**WHAT TO WORK ON**. Where the records below begin, start copying, and stop after the line that contains "You are a computer-use"; reproduce every line exactly but omit pictures.

******

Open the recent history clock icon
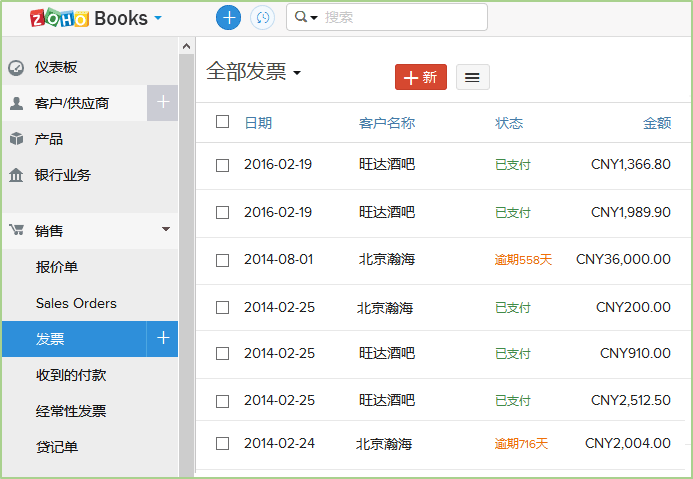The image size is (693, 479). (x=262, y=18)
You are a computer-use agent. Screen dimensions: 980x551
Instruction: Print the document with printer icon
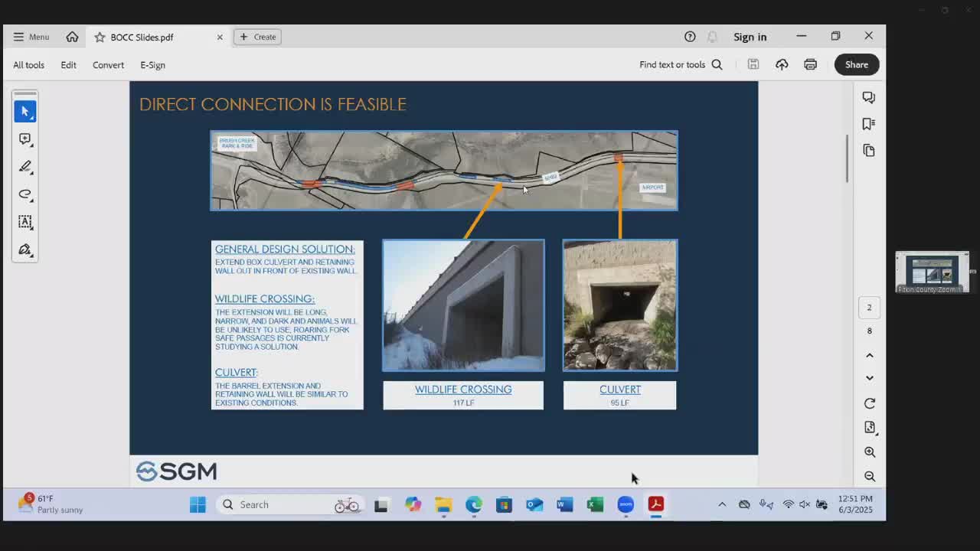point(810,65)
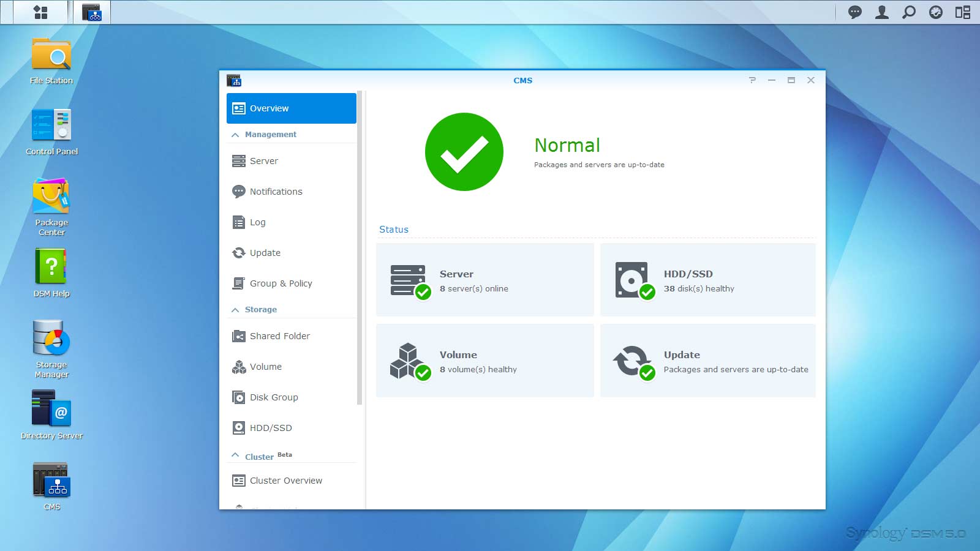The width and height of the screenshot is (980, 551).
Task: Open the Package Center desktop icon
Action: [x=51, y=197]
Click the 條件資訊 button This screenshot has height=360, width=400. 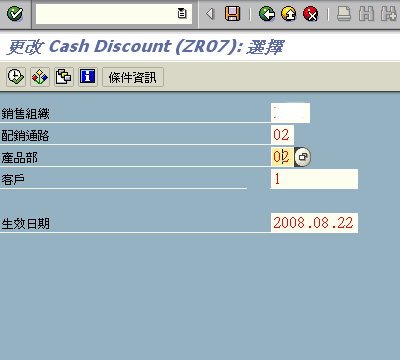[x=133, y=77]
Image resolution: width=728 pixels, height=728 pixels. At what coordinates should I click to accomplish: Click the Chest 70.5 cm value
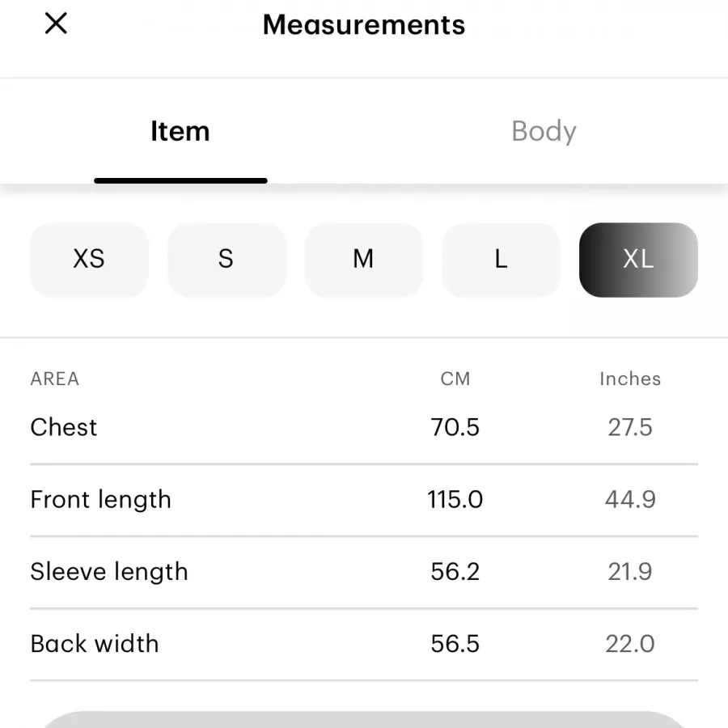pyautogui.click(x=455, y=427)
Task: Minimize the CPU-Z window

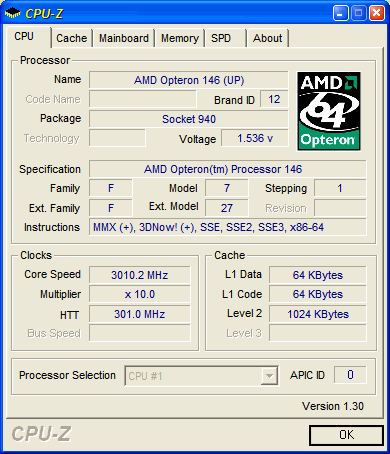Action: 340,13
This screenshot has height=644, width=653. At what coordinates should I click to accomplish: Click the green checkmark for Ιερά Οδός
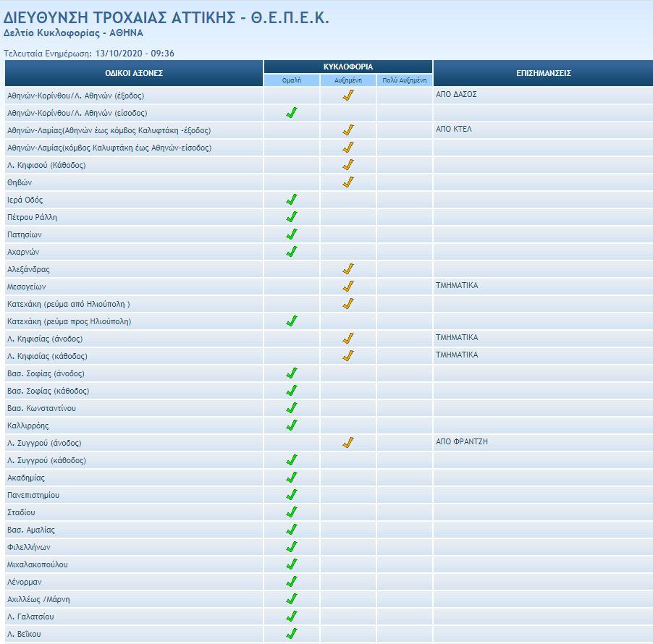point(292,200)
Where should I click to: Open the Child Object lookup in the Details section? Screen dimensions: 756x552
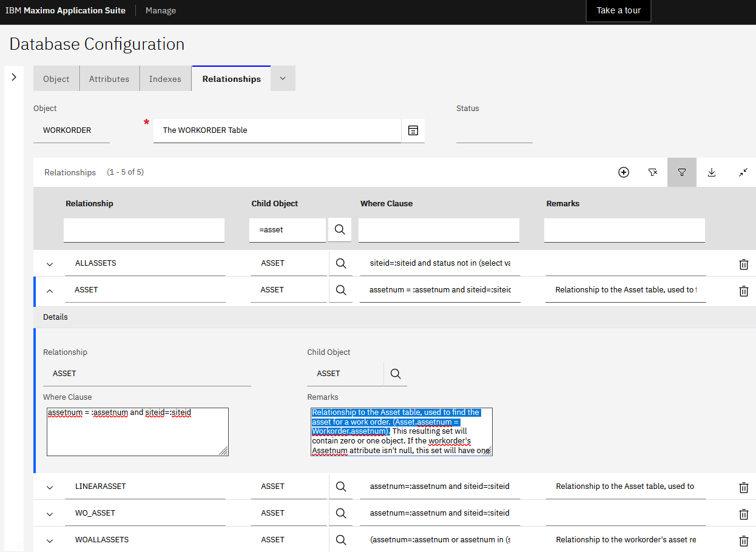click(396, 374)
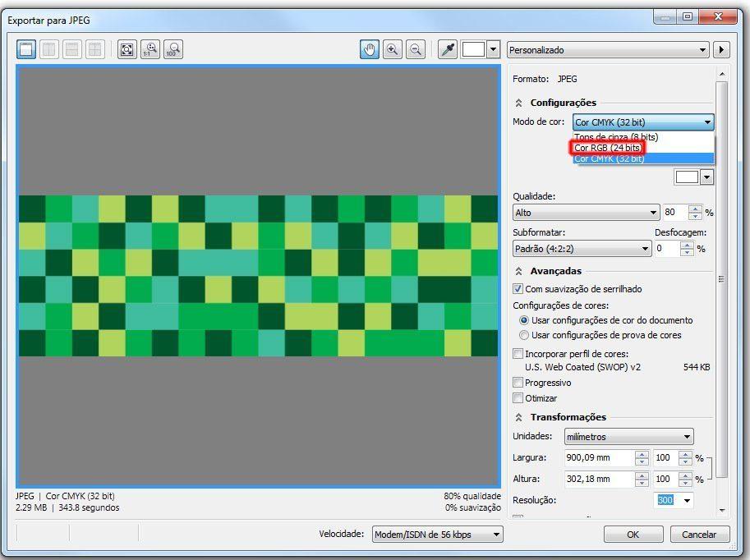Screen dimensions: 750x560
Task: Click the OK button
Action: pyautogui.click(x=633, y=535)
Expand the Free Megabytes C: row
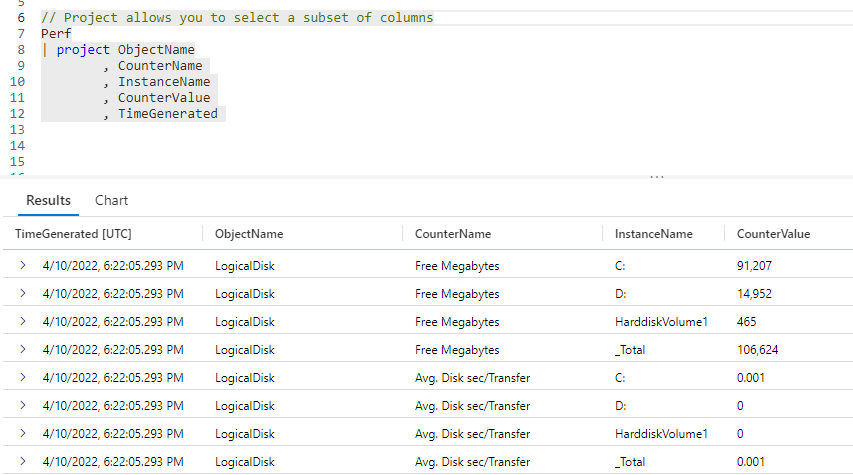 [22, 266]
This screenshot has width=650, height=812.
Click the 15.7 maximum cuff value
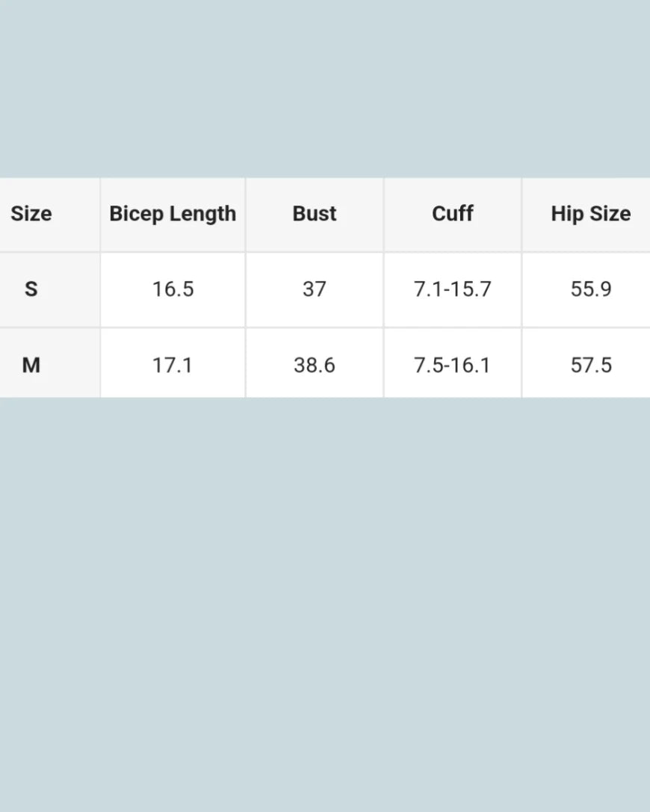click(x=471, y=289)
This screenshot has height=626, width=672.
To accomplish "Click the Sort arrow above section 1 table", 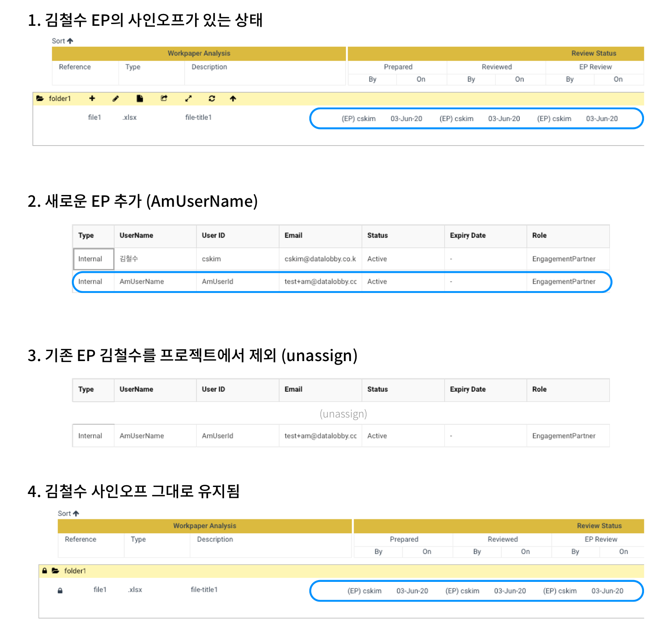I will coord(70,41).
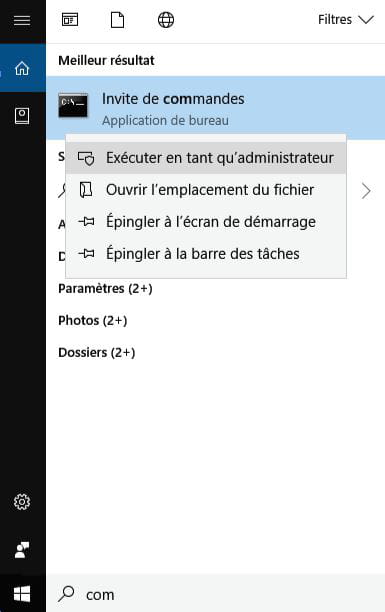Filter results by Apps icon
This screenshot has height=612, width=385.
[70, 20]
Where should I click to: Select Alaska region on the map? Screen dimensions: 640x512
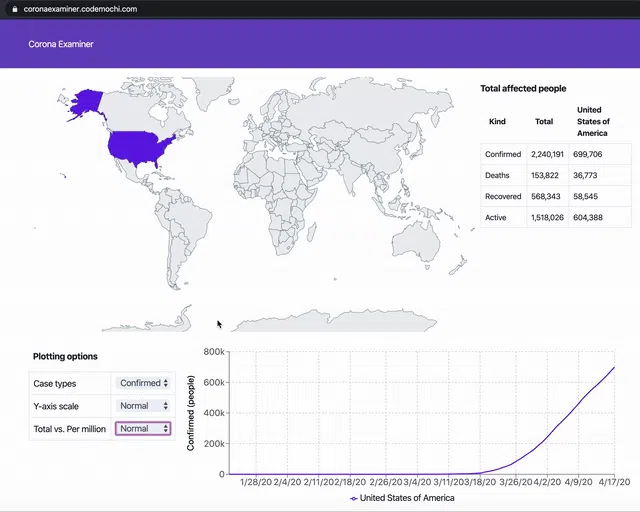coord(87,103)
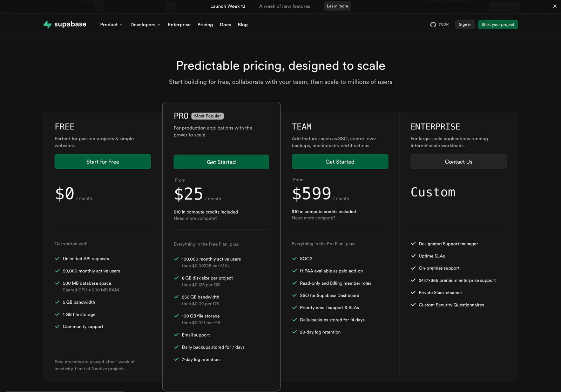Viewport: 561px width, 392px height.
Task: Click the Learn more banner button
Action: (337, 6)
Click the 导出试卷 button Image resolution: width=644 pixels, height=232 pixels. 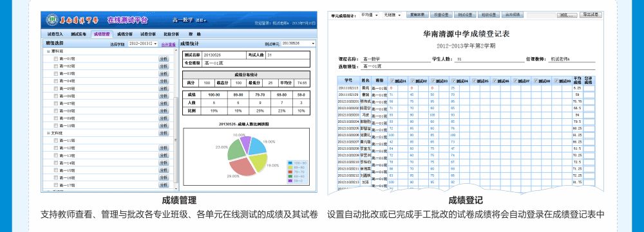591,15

******

**PROBLEM SOLUTION**.
Open the recent history clock icon
The image size is (693, 479). (x=262, y=18)
You are a computer-use agent. Screen dimensions: 980x551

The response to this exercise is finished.